Bath was eighteenth-century England’s most fashionable spa town, teeming with aristocrats, gentry families, middling sort, politicians, and soldiers. The first Pump Room and Assembly Rooms were built during the reign of Anne, while the appointment of Richard ‘Beau’ Nash as Master of Ceremonies in 1705, who implemented a strict social regimen, helped to cement Bath’s status as a popular resort and social hub in addition to a medicinal spa. Between the 1720s and 1770s, father and son John Wood the Elder and Younger designed and built Queen Square, The Circus, and the Royal Crescent, along with new Assembly Rooms – all in the elegant Palladian style. As the century progressed, the city’s population expanded rapidly from 3,000 to 35,000. By 1820, however, it had arguably fallen behind the likes of Brighton and Cheltenham as England’s premier pleasure resort.
Although Bath’s electorate was restricted to the thirty members of the corporation, it has been described by the History of Parliament as an ‘outstandingly independent and respectable borough’ and ‘a model borough’. The corporation was said to have been proudly independent of government or patron influence, and elections were resolved without bribery or reference to personal interests. Local politics were dominated by civic leaders and local gentry (drawn from the neighbouring counties of Somerset, Gloucestershire, and Wiltshire). For much of the eighteenth century, the corporation favoured local gentlemen and citizens or prominent national politicians (from Sir John Ligonier to William Pitt the Elder) as their MPs. Elections were frequently decided well in advance of the poll, but even in an uncontested general election voters could demonstrate partisanship by choosing to use only one of their votes. From 1790, the Pratts (Earls of Camden) and Thynnes (Marquesses of Bath) could sometimes nominate Members, provided they could procure adequate patronage for the corporation.

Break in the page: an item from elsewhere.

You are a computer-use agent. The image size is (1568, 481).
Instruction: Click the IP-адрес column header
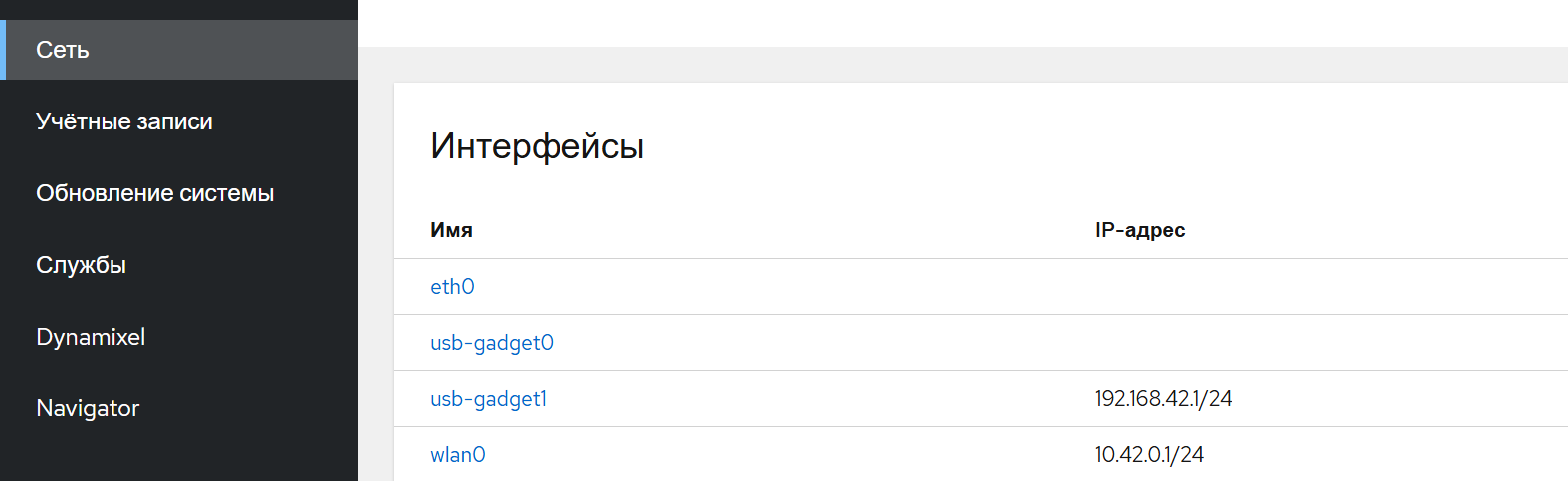pyautogui.click(x=1139, y=230)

Polling for parliamentary elections took place at a special meeting of the Council at the Guildhall. Votes were sometimes recorded on separate voting papers, before being entered into the corporation minute books. Prior to 1708, the procedure for electing MPs mirrored Bath’s municipal elections. Each seat was polled separately. If more than two candidates appeared, a first round of voting would eliminate all but the two candidates with the most votes, who would then enter a second round of voting to determine who won the seat. This opened the possibility of the losing candidates in either round to put their name forward for the other seat.